A prominent former politician in Hong Kong, Martin Lee, the founding chairman of the Democratic Party, said he doubted whether Beijing would intervene yet.
"Beijing would only intervene according to my understanding at the last stage. If the magistrate said there is enough to extradite, then Mr. Snowden can then appeal," he said.
Lee said Beijing could then decide at the end of the appeal process if it wanted Snowden extradited or not.
If formal extradition is pursued, Snowden could contest it on grounds of political persecution.

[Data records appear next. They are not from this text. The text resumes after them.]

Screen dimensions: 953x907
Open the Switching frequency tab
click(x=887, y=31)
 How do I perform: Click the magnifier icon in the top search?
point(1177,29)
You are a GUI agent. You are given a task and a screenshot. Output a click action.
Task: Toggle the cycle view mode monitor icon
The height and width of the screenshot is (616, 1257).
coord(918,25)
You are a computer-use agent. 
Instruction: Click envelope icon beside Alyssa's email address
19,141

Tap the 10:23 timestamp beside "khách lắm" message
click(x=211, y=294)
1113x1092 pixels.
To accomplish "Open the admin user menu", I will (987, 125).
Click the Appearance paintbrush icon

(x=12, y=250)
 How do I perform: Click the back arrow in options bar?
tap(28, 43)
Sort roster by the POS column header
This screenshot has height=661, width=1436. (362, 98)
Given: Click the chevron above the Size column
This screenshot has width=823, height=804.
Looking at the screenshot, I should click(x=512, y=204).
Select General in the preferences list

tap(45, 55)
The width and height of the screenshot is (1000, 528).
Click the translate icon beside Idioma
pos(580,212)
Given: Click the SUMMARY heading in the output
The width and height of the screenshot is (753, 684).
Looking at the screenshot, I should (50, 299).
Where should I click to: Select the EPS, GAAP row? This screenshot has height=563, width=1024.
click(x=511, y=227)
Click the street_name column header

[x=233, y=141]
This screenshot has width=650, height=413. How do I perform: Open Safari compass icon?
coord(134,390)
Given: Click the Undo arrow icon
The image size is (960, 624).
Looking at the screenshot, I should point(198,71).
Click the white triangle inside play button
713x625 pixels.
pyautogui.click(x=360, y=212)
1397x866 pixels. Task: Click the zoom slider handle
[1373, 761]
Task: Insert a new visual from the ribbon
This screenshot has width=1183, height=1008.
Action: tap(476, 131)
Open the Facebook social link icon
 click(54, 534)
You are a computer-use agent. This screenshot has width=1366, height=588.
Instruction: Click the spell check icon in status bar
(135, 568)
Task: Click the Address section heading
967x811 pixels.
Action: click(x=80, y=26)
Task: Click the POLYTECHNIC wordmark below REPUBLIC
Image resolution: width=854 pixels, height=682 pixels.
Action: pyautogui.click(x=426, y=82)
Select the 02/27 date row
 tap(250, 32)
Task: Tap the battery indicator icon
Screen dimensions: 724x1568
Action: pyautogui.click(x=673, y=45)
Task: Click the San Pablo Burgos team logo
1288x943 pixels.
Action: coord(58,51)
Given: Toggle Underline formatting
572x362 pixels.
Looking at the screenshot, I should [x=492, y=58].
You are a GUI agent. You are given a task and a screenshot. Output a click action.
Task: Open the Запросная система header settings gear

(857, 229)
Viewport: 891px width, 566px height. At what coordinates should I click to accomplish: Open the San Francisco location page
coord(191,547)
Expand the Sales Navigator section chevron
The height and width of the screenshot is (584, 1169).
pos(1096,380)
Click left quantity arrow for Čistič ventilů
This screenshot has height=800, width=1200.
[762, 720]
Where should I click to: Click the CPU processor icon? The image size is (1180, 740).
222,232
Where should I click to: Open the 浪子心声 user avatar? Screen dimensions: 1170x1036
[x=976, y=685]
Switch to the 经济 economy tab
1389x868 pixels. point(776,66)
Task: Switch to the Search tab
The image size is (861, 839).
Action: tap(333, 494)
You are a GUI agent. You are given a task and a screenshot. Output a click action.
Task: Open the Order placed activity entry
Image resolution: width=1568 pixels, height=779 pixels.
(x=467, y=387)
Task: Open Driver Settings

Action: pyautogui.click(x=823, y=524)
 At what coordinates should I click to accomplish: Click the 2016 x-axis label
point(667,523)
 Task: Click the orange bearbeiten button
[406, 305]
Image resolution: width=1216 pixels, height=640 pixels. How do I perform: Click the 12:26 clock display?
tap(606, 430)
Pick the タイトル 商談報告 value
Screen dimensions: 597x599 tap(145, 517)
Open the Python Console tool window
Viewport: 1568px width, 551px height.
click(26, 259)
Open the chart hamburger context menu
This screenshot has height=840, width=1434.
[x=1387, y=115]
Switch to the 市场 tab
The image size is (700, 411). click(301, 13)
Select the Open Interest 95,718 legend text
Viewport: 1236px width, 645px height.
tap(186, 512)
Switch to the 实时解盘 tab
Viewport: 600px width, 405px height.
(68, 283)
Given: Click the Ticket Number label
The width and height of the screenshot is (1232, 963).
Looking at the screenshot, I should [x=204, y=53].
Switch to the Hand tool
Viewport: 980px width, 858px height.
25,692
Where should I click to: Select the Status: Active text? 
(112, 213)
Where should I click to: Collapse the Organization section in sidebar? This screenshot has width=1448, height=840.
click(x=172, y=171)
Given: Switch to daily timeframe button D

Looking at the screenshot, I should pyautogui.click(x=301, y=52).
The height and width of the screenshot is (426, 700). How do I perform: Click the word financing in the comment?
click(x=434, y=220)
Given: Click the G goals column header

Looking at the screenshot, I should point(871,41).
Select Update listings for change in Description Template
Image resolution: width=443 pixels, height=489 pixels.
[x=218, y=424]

Hong Kong lawyer Mark Sutherland said that the filing of a refugee, torture or inhuman punishment claim acts as an automatic bar on any extradition proceedings until those claims can be assessed.
"Some asylum seekers came to Hong Kong 10 years ago and still haven't had their protection claims assessed," Sutherland said.
Hong Kong lawmakers said that the Chinese government should make the final decision on whether Snowden should be extradited to the United States.
Outspoken legislator Leung Kwok-hung said Beijing should instruct Hong Kong to protect Snowden from extradition before his case gets dragged through the court system.
Leung urged the people of Hong Kong to "take to the streets to protect Snowden."
The Obama administration has now used the Espionage Act in seven criminal cases in an unprecedented effort to stem leaks. In one of them, Army Pfc. Bradley Manning acknowledged he sent more than 700,000 battlefield reports, diplomatic cables and other materials to the anti-secrecy website WikiLeaks. His military trial is underway.
Sen. Bill Nelson, D-Fla., a member of the Senate Armed Services Committee, welcomed the charges against Snowden.
"I've always thought this was a treasonous act," he said in a statement. "I hope Hong Kong's government will take him into custody and extradite him to the U.S."